- **Required action**: Using the records that follow, work out the number of lines with the word "agent" in them; reply with that number only.

*** Supplied information ***

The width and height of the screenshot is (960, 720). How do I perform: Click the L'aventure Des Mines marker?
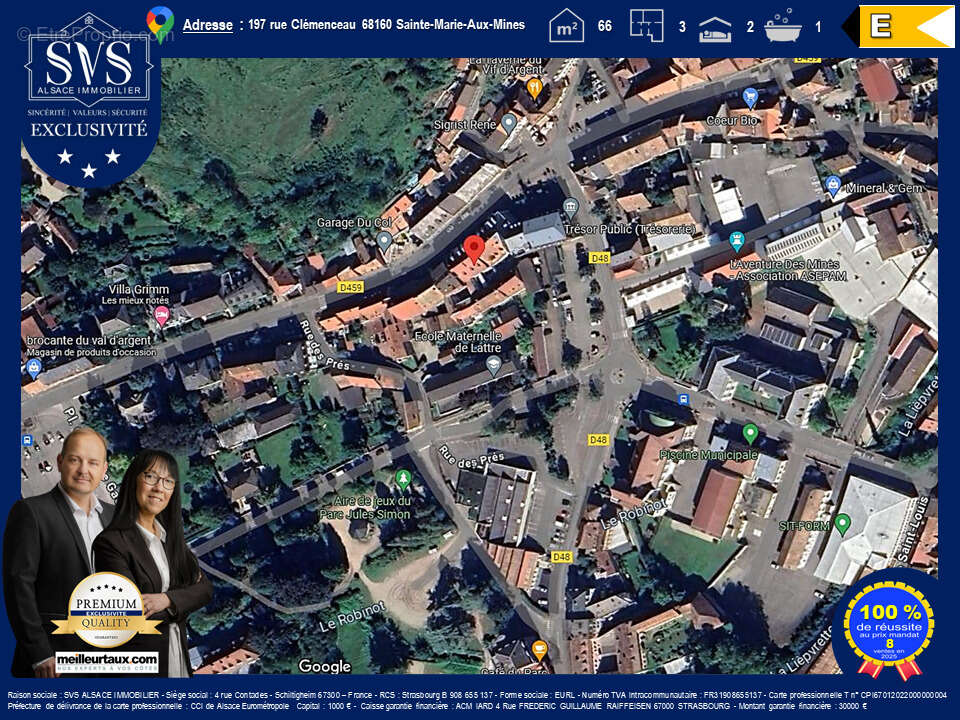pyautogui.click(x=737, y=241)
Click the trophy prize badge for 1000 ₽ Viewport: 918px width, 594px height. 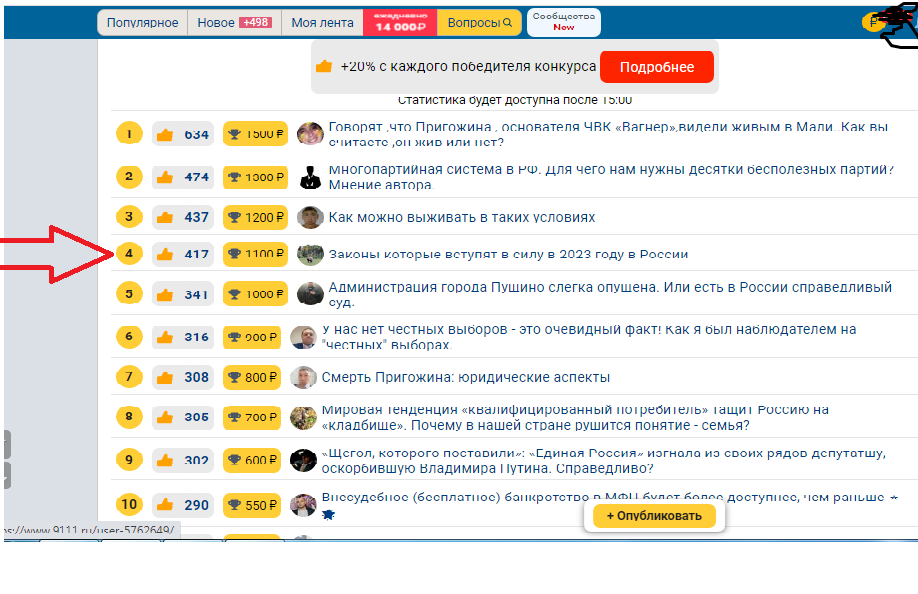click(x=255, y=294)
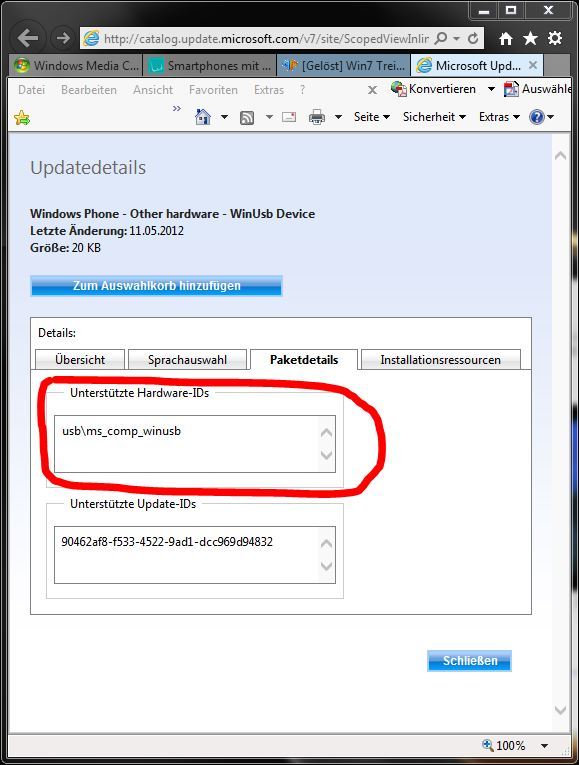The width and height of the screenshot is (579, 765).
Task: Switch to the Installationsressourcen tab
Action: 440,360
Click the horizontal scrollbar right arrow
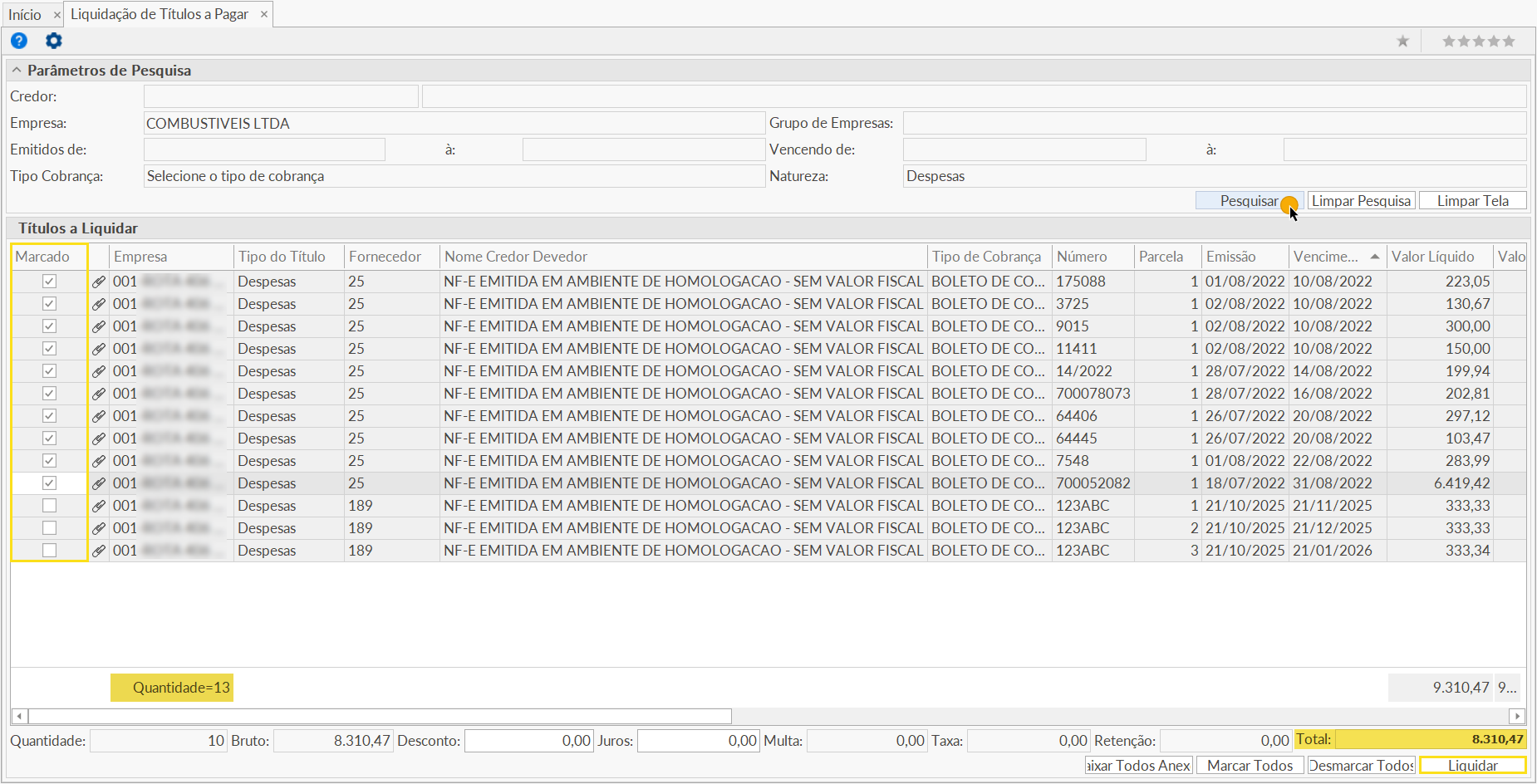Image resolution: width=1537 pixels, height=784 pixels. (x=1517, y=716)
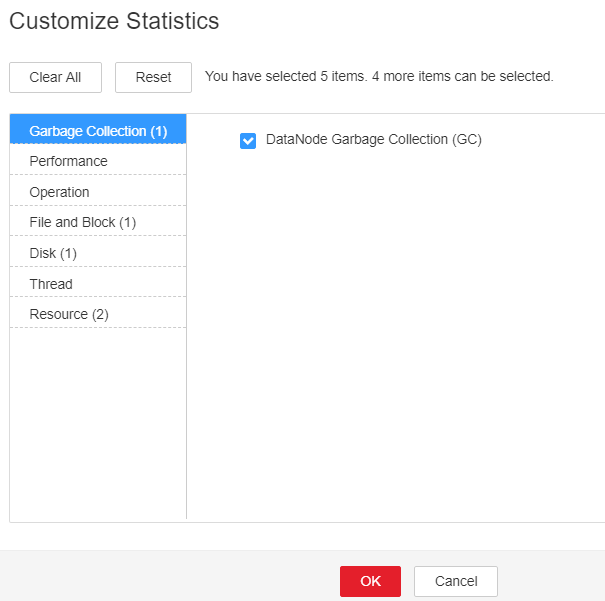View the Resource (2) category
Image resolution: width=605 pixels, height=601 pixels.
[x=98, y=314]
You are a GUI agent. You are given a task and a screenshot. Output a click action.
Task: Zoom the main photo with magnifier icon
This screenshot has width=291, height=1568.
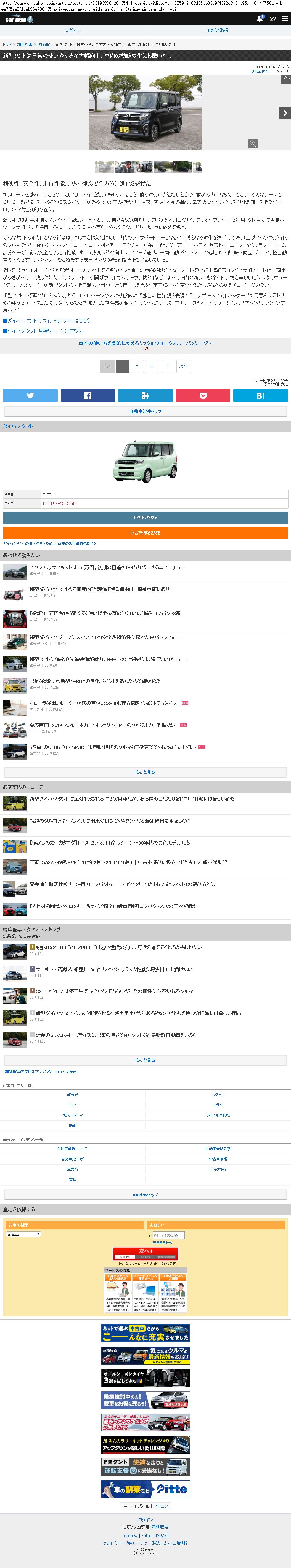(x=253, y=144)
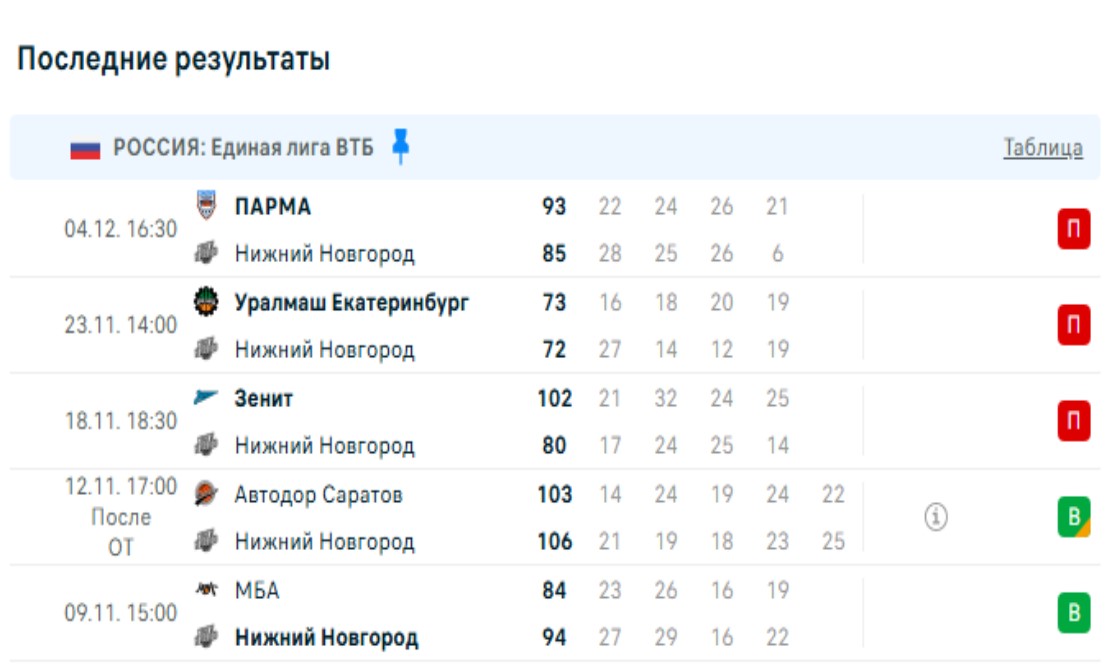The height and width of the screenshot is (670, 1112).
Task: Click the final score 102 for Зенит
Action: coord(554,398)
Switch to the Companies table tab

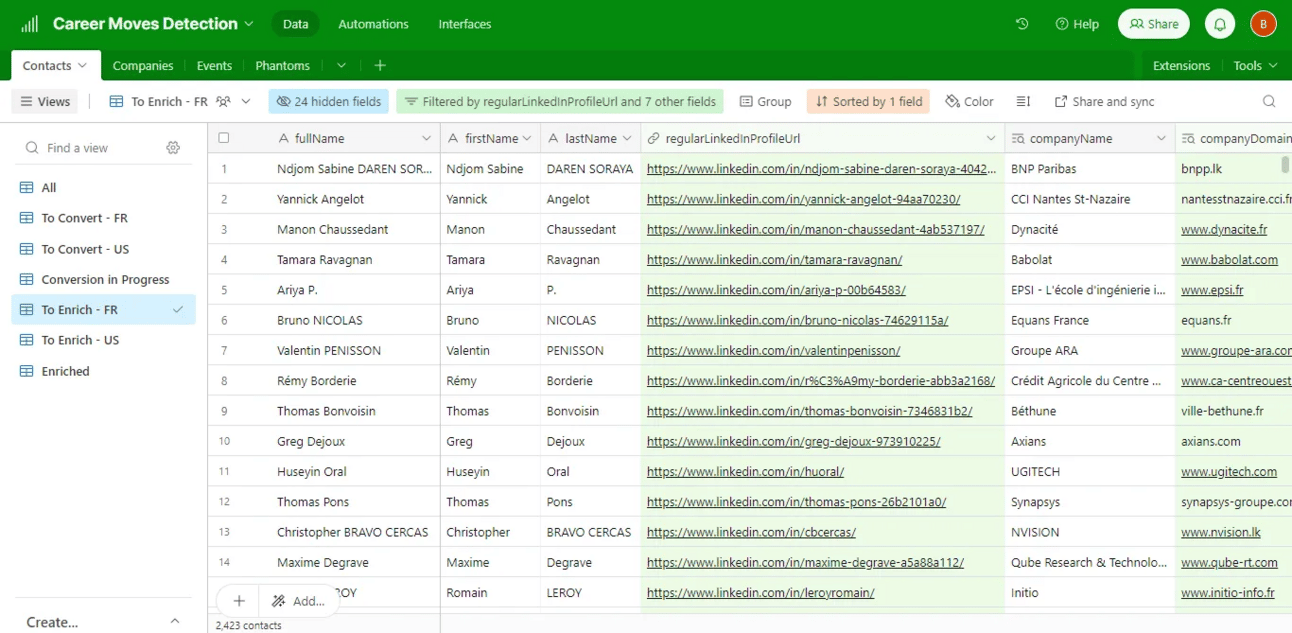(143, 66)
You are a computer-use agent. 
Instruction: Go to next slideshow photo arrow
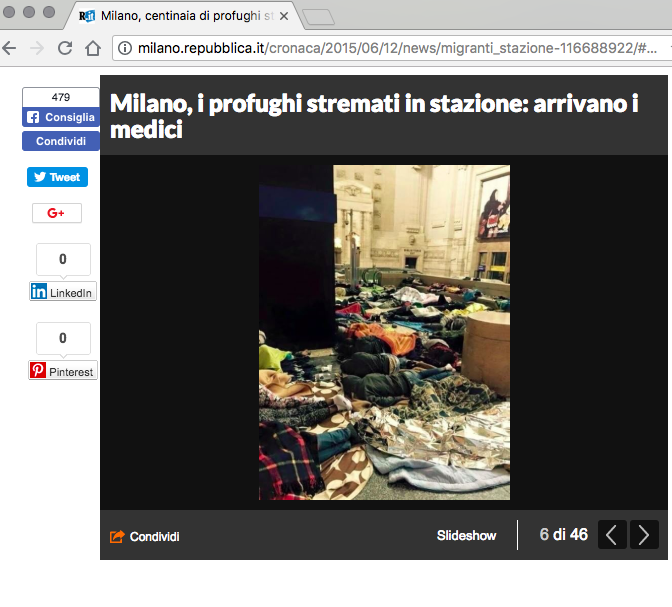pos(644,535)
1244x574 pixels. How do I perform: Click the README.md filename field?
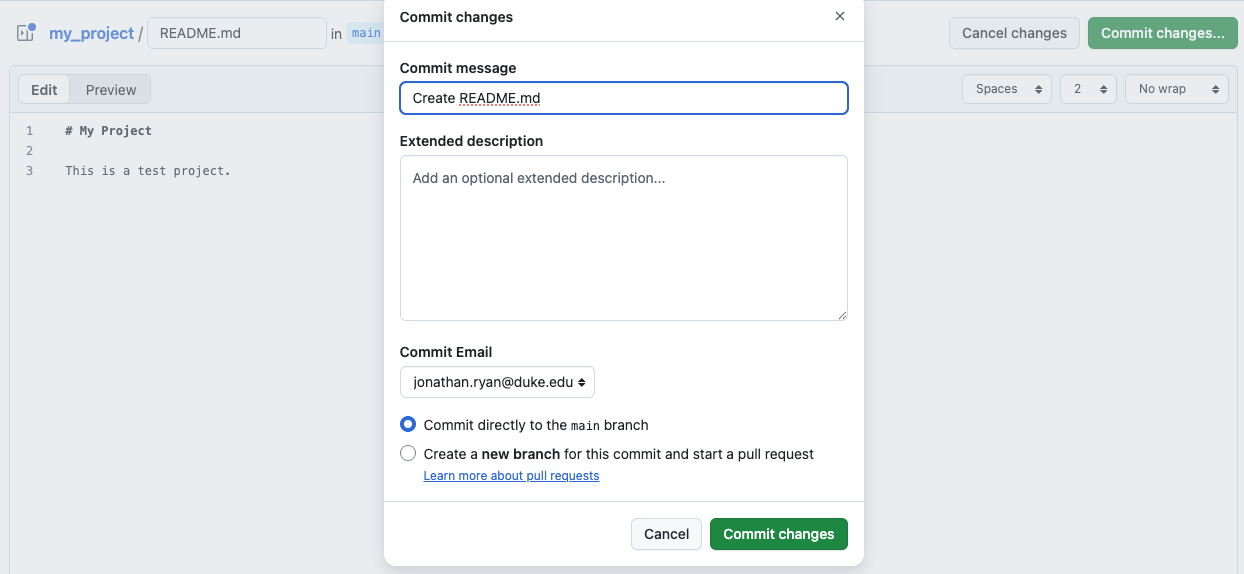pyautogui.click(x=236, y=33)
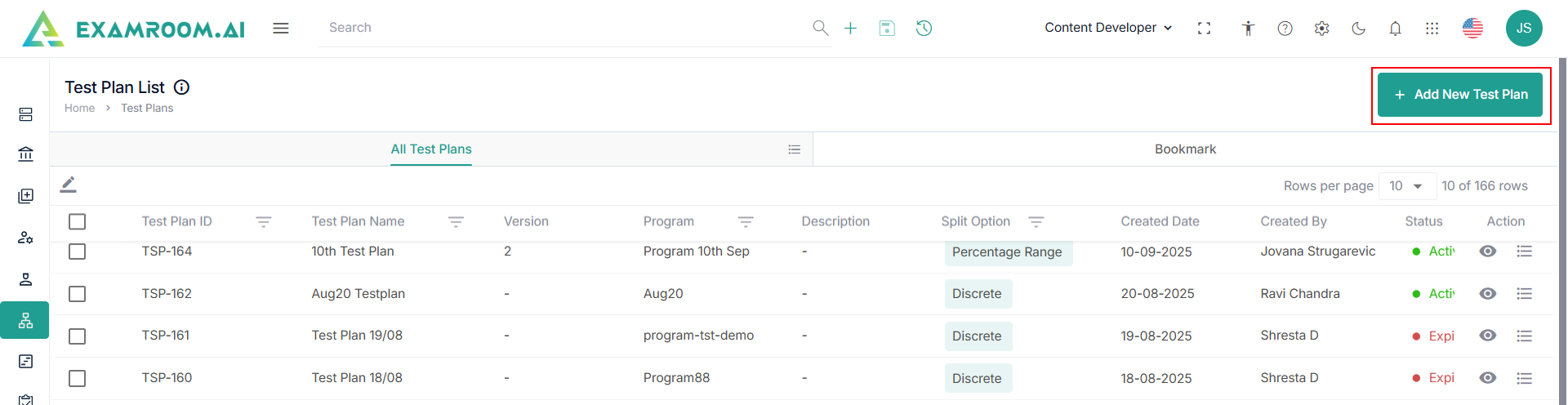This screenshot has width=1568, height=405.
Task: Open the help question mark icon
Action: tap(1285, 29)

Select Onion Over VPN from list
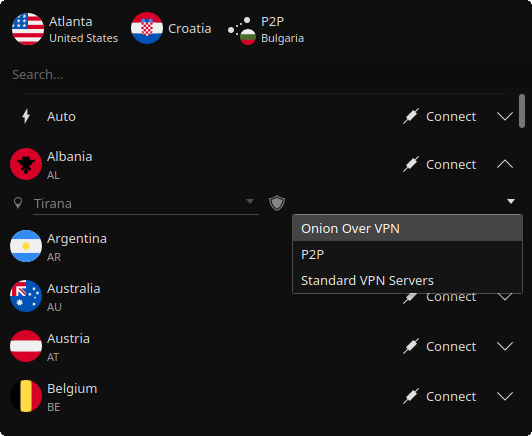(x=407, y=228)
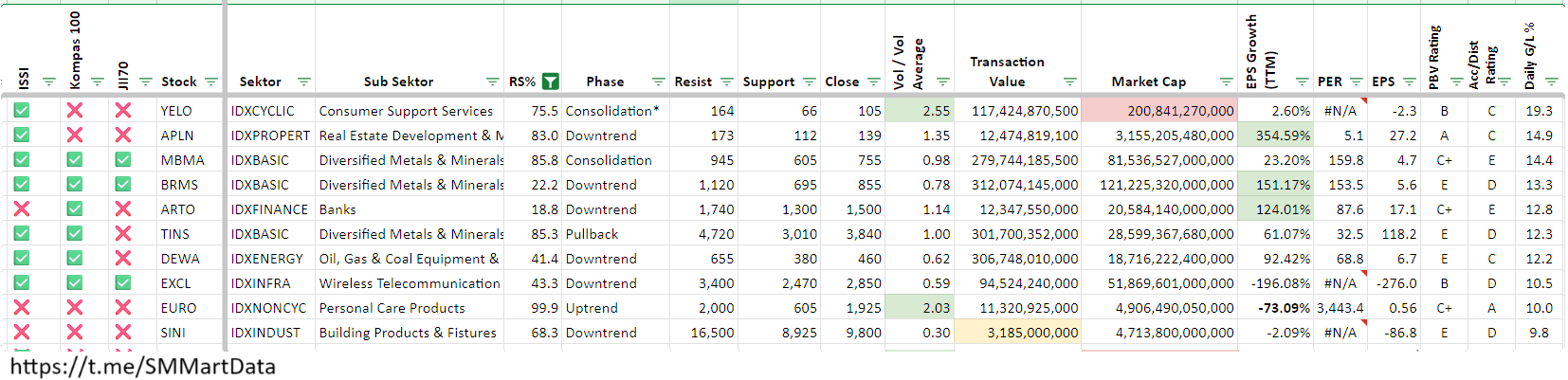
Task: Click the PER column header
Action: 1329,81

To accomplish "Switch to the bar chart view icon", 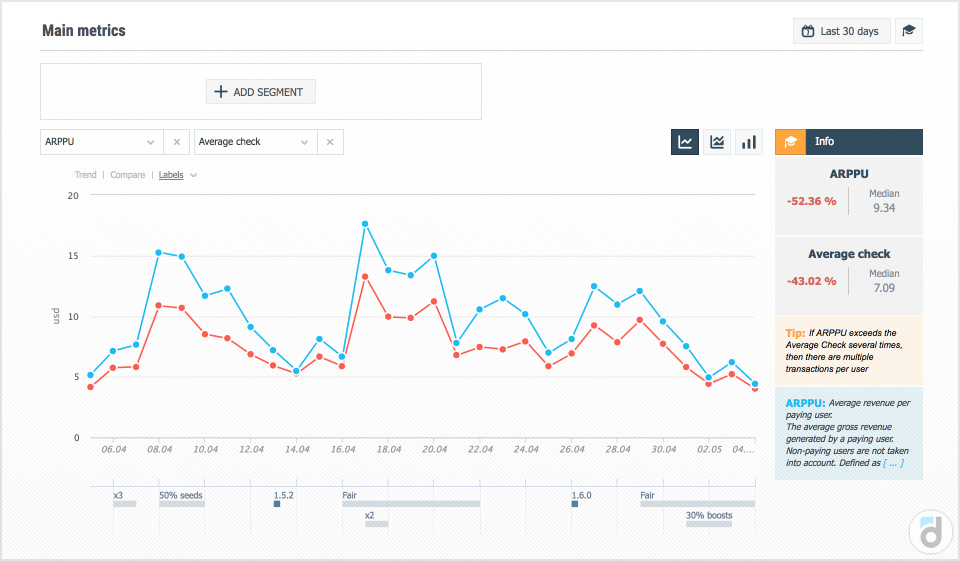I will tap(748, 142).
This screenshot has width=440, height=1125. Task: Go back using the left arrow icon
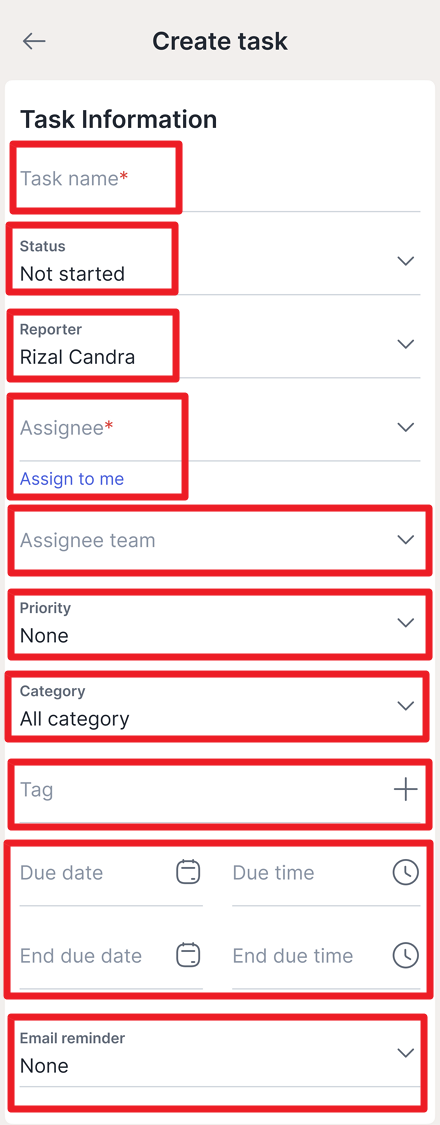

*** End of Supplied information ***

- **Reply to the exercise**: 2